# STATED PROBLEM
Duplicate the stretch of records from the line containing "Where should I" through the line containing "Action: (873, 336)", both ends included.

# EXERCISE DATA
——————
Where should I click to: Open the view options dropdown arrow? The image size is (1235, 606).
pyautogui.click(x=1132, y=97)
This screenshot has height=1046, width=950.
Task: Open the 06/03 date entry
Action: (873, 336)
——————
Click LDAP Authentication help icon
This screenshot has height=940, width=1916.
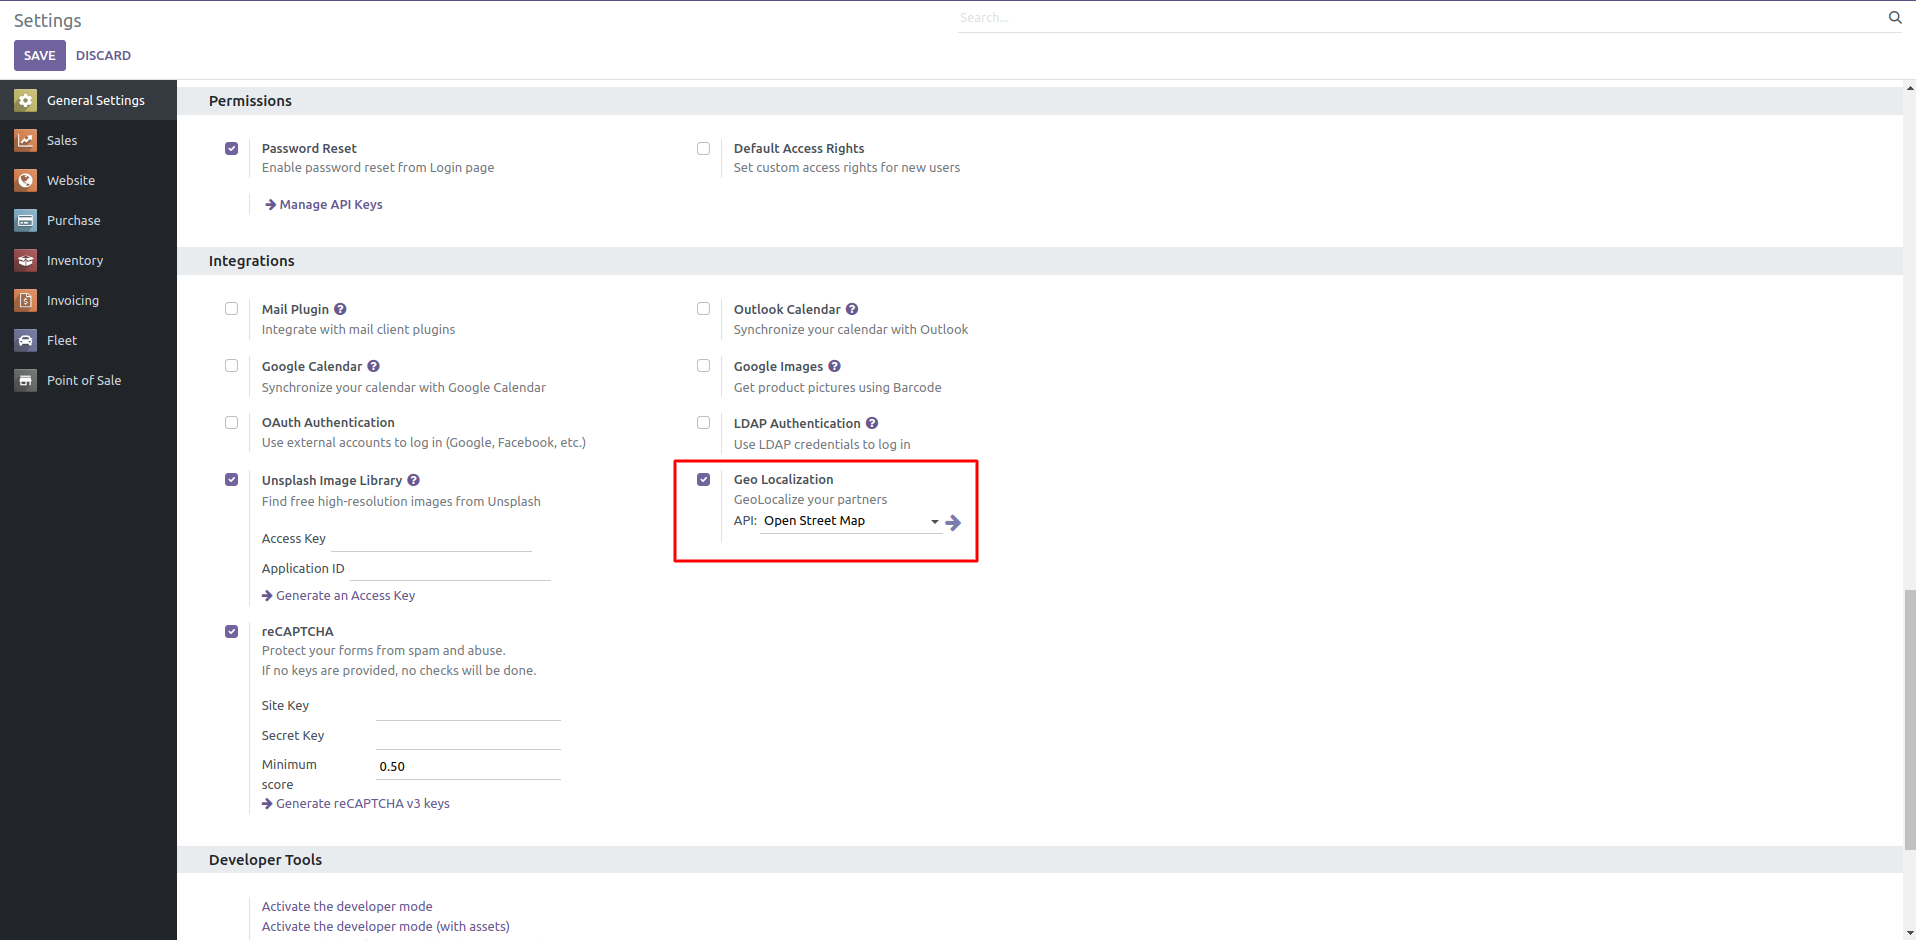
——————
# SOLUTION TO THIS TASK
Where should I click to: Open the view options dropdown arrow? The image size is (1235, 606).
pyautogui.click(x=1132, y=97)
This screenshot has height=1046, width=950.
Task: Open the 06/03 date entry
Action: (873, 336)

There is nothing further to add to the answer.